Kellogg cites data from the Congressional Research Service, showing that over the past 10 years at least 47 US companies have the move known as ‘corporate inversion’. These occur when a US business shifts its tax domicile abroad through an acquisition or merger with a non-US partner, thereby reaping the benefits of a lower tax rate.
“The US has the highest corporate tax rate in the industrialised world,” says Thomas Lys, a professor of accounting at the School and an expert on corporate restructuring. “It’s 35%, and that’s just federal tax. If you factor in state tax, you’re pushing 40%. Combine that with the fact that the government taxes global income, and you can see why companies want to leave. The incentives are simply too strong.”
A corporate inversion enables companies to avoid paying taxes to the US Treasury on unrepatriated foreign income and future income earned abroad. “If Apple sells an iPhone in France, it pays US tax on the income resulting from that sale,” Lys says. As much of Apple’s revenue comes from international sales, this policy significantly impacts on after-tax profits.
“Many US companies generate large amounts of foreign income. What if they could avoid paying US taxes on past and future foreign income? For a company like Apple there are billions of dollars’ worth of reasons to redomicile.”

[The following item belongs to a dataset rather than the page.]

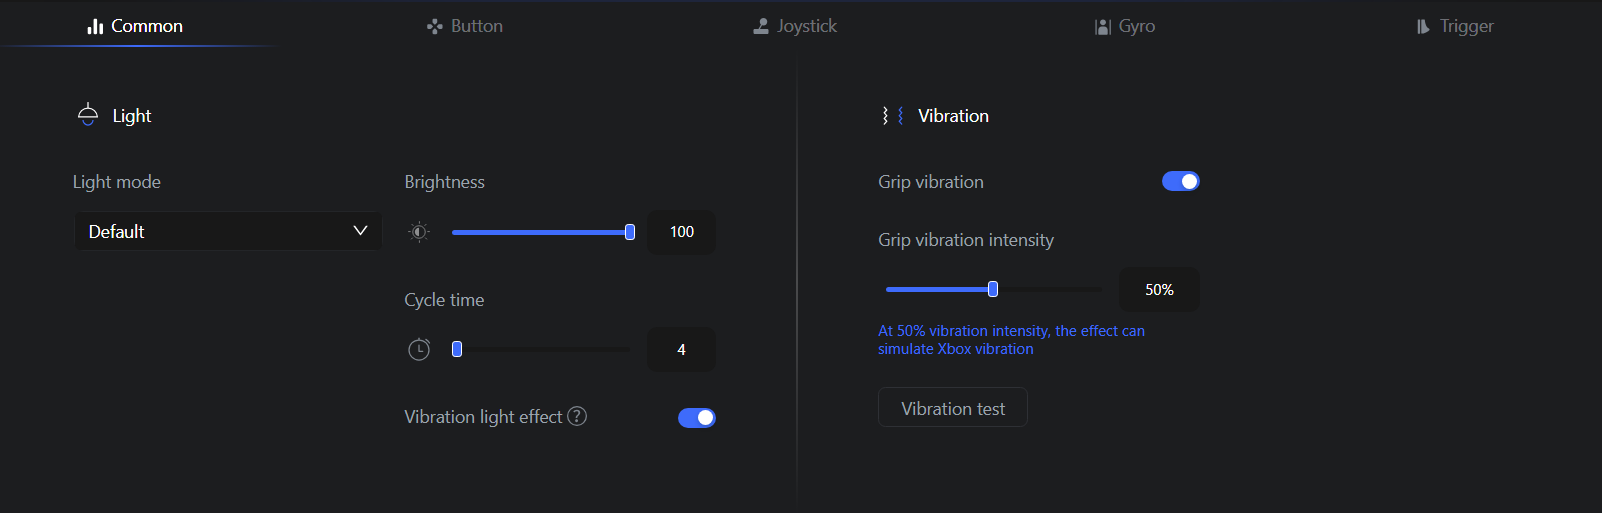Turn off Vibration light effect switch

tap(697, 418)
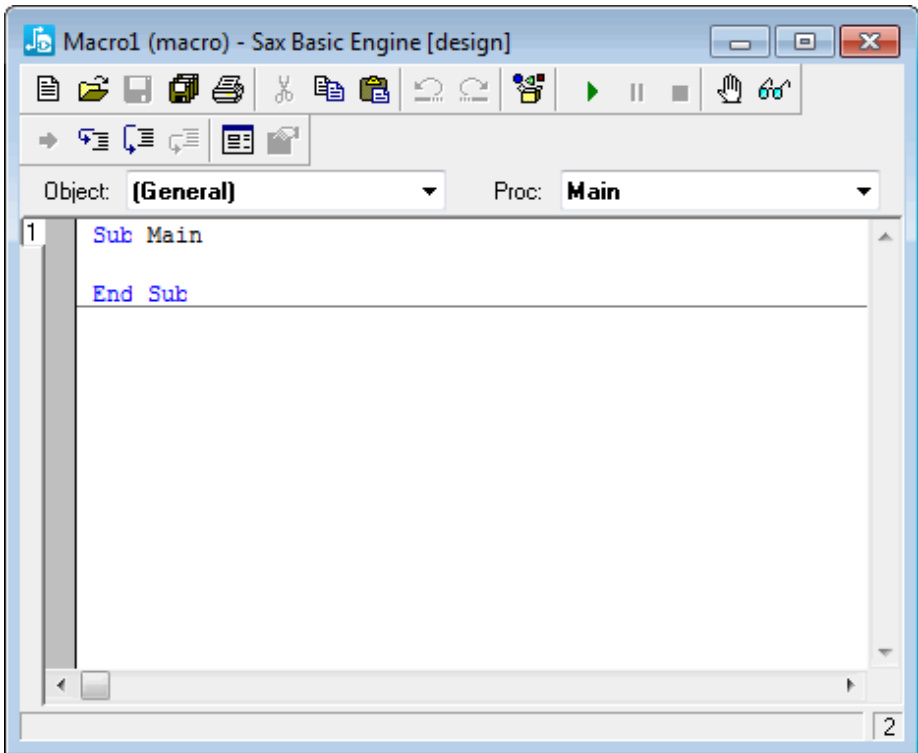Image resolution: width=918 pixels, height=753 pixels.
Task: Run the macro with the green play button
Action: click(x=592, y=92)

Another benefit of corporate inversions is “earnings stripping,” or the ability to shift earnings from a US subsidiary to a non-U.S. parent corporation in order to gain the most from that country’s lower tax rate. Earnings stripping can also be achieved through changes in the company’s capital structure. Typically, this is done by shifting the domestic subsidiary’s capital from equity to debt, the latter being tax deductible, so a company can save on taxes if its US business borrows heavily.
In a recent study, Lys and Kellogg School Ph.D. candidate Rita Gunn show that corporate inversions result in significant increases in shareholder wealth.
From a sample of 122 corporate inversions, they found that, after accounting for variables such as unrepatriated foreign cash, expected future foreign income, and media attention, the average company benefited by US$2.1bn.
There are downsides to inversions, however. A company may lose valuable tax credits, and its domestic shareholders may have to pay tax on the gains they earned as a result of the inversion. The most obvious drawback, however, is not financial, but reputational. Inversions are highly unpopular with the American public and several key members of Congress, and they can lead to waves of negative publicity.
The study yielded one paradoxical result. While the US Ways and Means Committee estimates that inversions will cost the Treasury some US$34bn over the next 10 years, Lys and Gunn found that the inversions might not have had an adverse impact on the taxes collected by the US – in fact, they probably resulted in significant increases in tax collections by the US Treasury.
The reason is that before their inversions, US corporations were not repatriating foreign profits but leaving them “permanently invested” abroad; after they inverted, the companies repatriated those funds to the tune of approximately US$103m per company and increased cash dividends. In addition, the inversions themselves resulted in taxable gains to US shareholders through share-price appreciation.